The following account of Capel-y-Llochwydd, from the pen of the late Bishop Stanley, will be of interest. (“Blackwood’s Magazine,” 1830.)
“A singular fissure, cleaved in a direct line from the summit to the base, forms, or rather did form, a passage of communication, of no small celebrity in ancient days, and retaining its odour of sanctity till a very recent date. It is known by the name of Ogof Llochwyd, ‘Ogof’ signifying a cave. A spring of crystal water, filtering through the deep strata, formed a deep well at the bottom of this chasm. Situated just at the higher opening of the gorge was a chapel for the accommodation of pilgrims, called Capel-y-Llochwyd, which name a considerable remnant of ruins at the head of the gorge still retains. Till within 60 years the lonely chapel and its well were from time unknown the resort of the lads and lassies of the island, who, at a certain annual festival called ‘Suliau-y-Creiriau’, or ‘The Sundays of the relics,’ corresponding to the wakes of the northern counties of England, and held during three successive Sundays in July, assembled in troops to ascertain the contingencies awaiting them. Each diviner into futurity descended the chasm to the well, and there, if after having taken a mouthful of holy water and grasped two handfuls of sand from the charmed font, he or she could accomplish the re-ascent with them safely, each would obtain the wish of their heart before the close of the year. About 60 years ago (1770) the chapel was reduced to ruins, and the well was concealed by filling it up with rubbish, but till twenty years ago (1810) the walls to the height of seven or eight feet remained sufficiently entire to convey a tolerable idea of the perfect building, which is represented to have been a substantial though rude and simple edifice, composed of unhewn stones, cemented with mortar, the windows and door-frames excepted, which were well wrought by the chisel, with considerable labour, from some very obdurate material, the whole apparently consisting of one chamber of oblong form not exceeding a few yards in length. Of the well, however, not a trace was left, though its existence was proved beyond a shadow of doubt, a few years ago, by a party who landed and at length succeeded in detecting the spot from which, after removing a quantity of sand and loose stones, again gushed the fountain of pure water in its pristine vigour and doubtless inherent virtues!”
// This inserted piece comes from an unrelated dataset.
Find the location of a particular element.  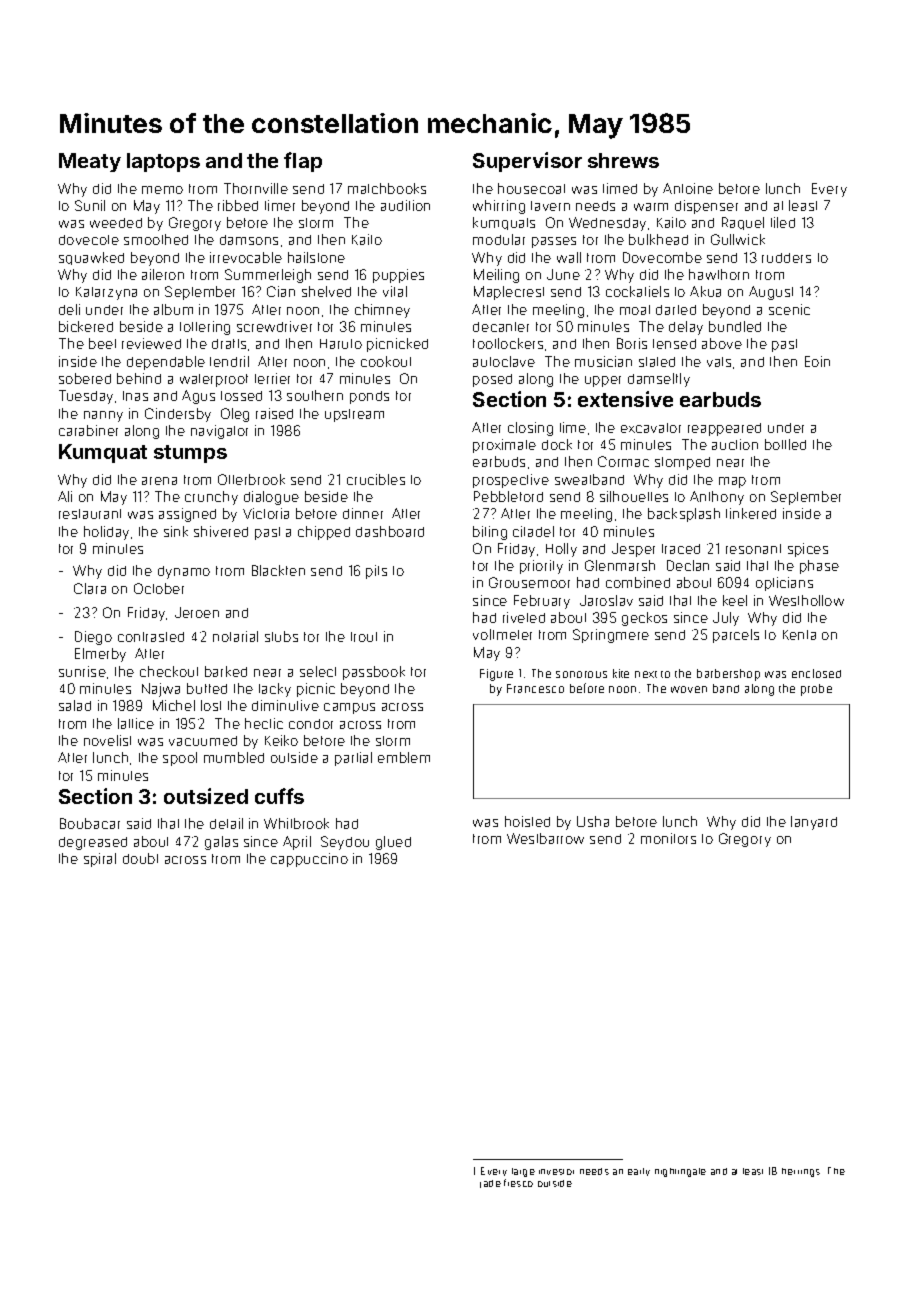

Holyhead or St. Cybi became the centre for all these chapels, and there priests and holy men could assemble in conference and also preach the Word of God. “Most of these saints had their Nauddvan or Sanctuaries, in ancient times supported by certain tenures and lands which were held of neither Prince nor Lord, but of certain saints or patrons of churches calling themselves abbots. Of these there were seven in Anglesey that were entitled (in capite) to several tenures, viz.: St. Beuno, St. Cybi, St. Cadwallader, St. Peirio, St. Cyngar, St. Marcutus or Mechell, St. Elian, this last being largely endowed in land. These tenures were so bestowed in order that places of refuge or sanctuaries might be provided, and that the persons taking refuge therein might have their privileges and rights preserved and kept inviolate.” (See “Mona Antiqua.”)
After the dissolution of the monasteries the revenues of Holyhead, Bodedern, Llandrygarn, and Bodwrog parishes came to Dr. Thomas Gwynn, whose heir, about A.D. 1648, gave them to Jesus College, Oxford.